St Francis' Church on the corner of Lonsdale Street and Elizabeth Street, is the oldest Catholic church in Victoria, Australia. The main body of the church (with various later additions) is one of very few buildings in central Melbourne which was built before the Victorian gold rush of 1851.

History
On April 28, 1839 a committee of the Catholics at Port Philip, who customarily met for prayer in the house of Peter Bodecin, wrote Bede Polding, vicar-apostolic of New Holland, Van Diemen's Land and the adjoining islands, requesting a priest. Polding sent Father Patrick Geoghegan  O.F.M., who had arrived from Dublin the previous December. Geoghegan landed at Williamstown on May 15. He was the first resident Catholic priest in the Port Phillip District of New South Wales. 

The church's foundation stone was laid on 4 October 1841, the feast day of St Francis of Assisi, to whom the church is dedicated. The first mass was held in the completed nave on 22 May 1842. Mary MacKillop (1842–1909) was baptised at St Francis' Church in 1842. The completed church was blessed on 23 October 1845. 

In 1848, St Francis' became the cathedral church of the first Catholic Bishop of Melbourne, James Goold, and continued as a cathedral until 1868, when the diocesan seat was moved to the still unfinished St Patrick's Cathedral. The elegant cedar ceiling was installed in 1850. The ornate Ladye Chapel on the west side was designed by George and Schneider and constructed in 1856-58, with decoration by Le Gould and Souter. 

A new sanctuary designed by Reed and Barnes was added in 1878-9 in the Renaissance style.

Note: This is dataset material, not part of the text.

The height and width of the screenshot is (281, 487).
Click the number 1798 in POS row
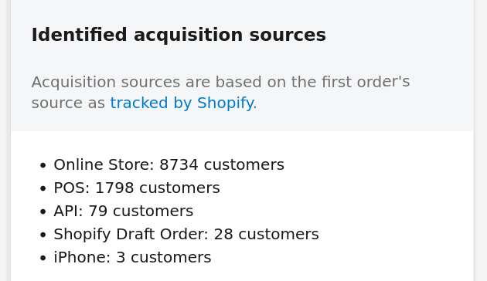114,188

The front porch was added in 1956, incorporating the roof of a smaller porch added in the 1850s. At different times, various Catholic organizations have been based at St Francis’ Church.

Present day 
Centrally located in the Melbourne's CBD, St Francis' has never lost its place as one of the city's most popular and widely used churches, and today is the busiest church in Australia, with more than 10,000 worshippers attending each week. Since 1929, it has been a centre of Eucharistic Life in the care of the Congregation of the Blessed Sacrament. A monastery was constructed in the late 1930s.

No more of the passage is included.